From Wednesday's Globe and Mail

Celestica Inc. warned yesterday that its financial performance in the current quarter will fall short of expectations because of order reductions from some of its largest customers in the information technology and communications sectors — the two biggest markets the company serves.

The electronics manufacturing services company said sales should range between $2.05-billion (U.S.) and $2.15-billion in the three months ending Sept. 30, down significantly from earlier estimates it provided on July 22 of between $2.25-billion and $2.40-billion.

Adjusted profit will likely amount to between 7 cents and 11 cents a share, down from earlier estimates of 11 cents to 17 cents.

The news caught investors by surprise. In after-hours trading in New York, Celestica stock traded as low as $12.99, down from its close of $14.57., an 18-cent gain on the day.

September has thrown an unexpected twist into analysts' forecasts of an early-stage recovery for Celestica and the rest of the electronics manufacturing services industry.

Many analysts have said that the sector seemed to be starting to rebound, but September usually accounts a disproportionate amount of its business, and it has not been a good month.

x "Virtually every company in their supply base has pre-announced negatively as well.

"So is it that much of a surprise? Probably not," Andrew Huang, an analyst with American Technology Research Inc. in San Francisco, said of Celestica.

Among the Toronto-based company's clients to have issued financial warnings in recent days are the world's largest chip maker, Intel Corp., personal-computer giant Hewlett-Packard Co. and networking equipment manufacturer Cisco Systems Inc.

Cisco Systems and Hewlett-Packard are two of Celestica's largest clients.

Other technology players waving the red flag have included Texas Instruments Inc., Tundra Semiconductor Corp., National Semiconductor Corp. and business software maker Open Text Corp.
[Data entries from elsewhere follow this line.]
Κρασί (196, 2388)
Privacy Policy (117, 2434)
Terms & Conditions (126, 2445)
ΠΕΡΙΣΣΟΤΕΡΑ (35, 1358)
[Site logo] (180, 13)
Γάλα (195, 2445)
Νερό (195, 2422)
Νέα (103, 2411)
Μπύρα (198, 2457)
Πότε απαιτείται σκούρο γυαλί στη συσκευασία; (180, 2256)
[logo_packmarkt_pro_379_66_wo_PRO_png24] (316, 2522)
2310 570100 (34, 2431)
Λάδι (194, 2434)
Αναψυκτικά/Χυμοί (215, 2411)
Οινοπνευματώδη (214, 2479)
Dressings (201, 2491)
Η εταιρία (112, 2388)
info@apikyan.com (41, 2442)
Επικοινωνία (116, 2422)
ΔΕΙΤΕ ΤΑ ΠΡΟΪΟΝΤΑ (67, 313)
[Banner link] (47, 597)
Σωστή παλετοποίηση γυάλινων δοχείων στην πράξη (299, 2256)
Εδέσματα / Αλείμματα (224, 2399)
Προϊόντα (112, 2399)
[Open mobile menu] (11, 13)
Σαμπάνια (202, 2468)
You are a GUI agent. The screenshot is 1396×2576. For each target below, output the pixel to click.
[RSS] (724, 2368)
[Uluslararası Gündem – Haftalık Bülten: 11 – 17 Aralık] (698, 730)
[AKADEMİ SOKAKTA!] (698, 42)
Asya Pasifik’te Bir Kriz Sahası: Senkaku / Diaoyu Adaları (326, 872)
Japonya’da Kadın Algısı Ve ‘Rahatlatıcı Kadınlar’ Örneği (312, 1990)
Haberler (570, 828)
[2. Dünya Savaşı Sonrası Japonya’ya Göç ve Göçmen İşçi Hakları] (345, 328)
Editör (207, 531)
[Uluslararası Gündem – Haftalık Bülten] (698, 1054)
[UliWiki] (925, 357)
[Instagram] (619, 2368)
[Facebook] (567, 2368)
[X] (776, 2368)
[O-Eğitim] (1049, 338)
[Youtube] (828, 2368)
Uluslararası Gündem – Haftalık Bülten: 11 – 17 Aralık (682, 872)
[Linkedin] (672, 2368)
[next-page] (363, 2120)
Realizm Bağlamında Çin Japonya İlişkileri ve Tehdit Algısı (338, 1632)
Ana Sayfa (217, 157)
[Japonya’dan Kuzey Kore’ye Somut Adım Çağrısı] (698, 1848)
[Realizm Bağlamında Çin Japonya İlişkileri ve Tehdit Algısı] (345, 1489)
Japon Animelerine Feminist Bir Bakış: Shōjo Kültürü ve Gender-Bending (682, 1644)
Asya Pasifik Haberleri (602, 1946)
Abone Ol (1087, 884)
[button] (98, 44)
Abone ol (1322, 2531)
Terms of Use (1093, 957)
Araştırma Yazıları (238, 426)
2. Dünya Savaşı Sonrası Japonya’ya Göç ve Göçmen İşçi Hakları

Analyst Todd Coupland at CIBC World Markets Inc. in Toronto said he had not been expecting the Celestica warning, but that it is "not out of line with the 'soft summer' comments we've been getting from a number of companies in the IT world.

"I do think it's an end-market issue. I don't think Celestica is losing market share."

Mr. Coupland also said that at the mid-point of the revised guidance, Celestica's third-quarter share profit would be close to what the company reported in the second quarter, on higher revenue.

What this implies, he added, is that cost-cutting moves and other actions taken by the company's new chief executive, Stephen Delaney, "are continuing to play out," although at a slower pace because of the lower revenue.

For the second quarter, Celestica reported revenue of $2.3-billion and a loss of $25.5-million, or 4 cents a share.

It said adjusted net earnings — independent of restructuring costs, amortization of intangible assets, option expenses and several other charges — were $26.7-million, or 10 cents a share.

The electronics manufacturing industry has been clawing its way out of a three-year recession. Celestica embarked on a major restructuring plan early this year after hiring Mr. Delaney in January.

In an interview last month, Mr. Delaney said the company still faced market jitters, but several positive factors were improving prospects, including the introduction of faster networks by the wireless industry and the growing need for corporations to invest in technology products to boost productivity.

Celestica has scheduled a conference call for this morning to discuss the updated guidance. The company is scheduled to release third-quarter results on October 21.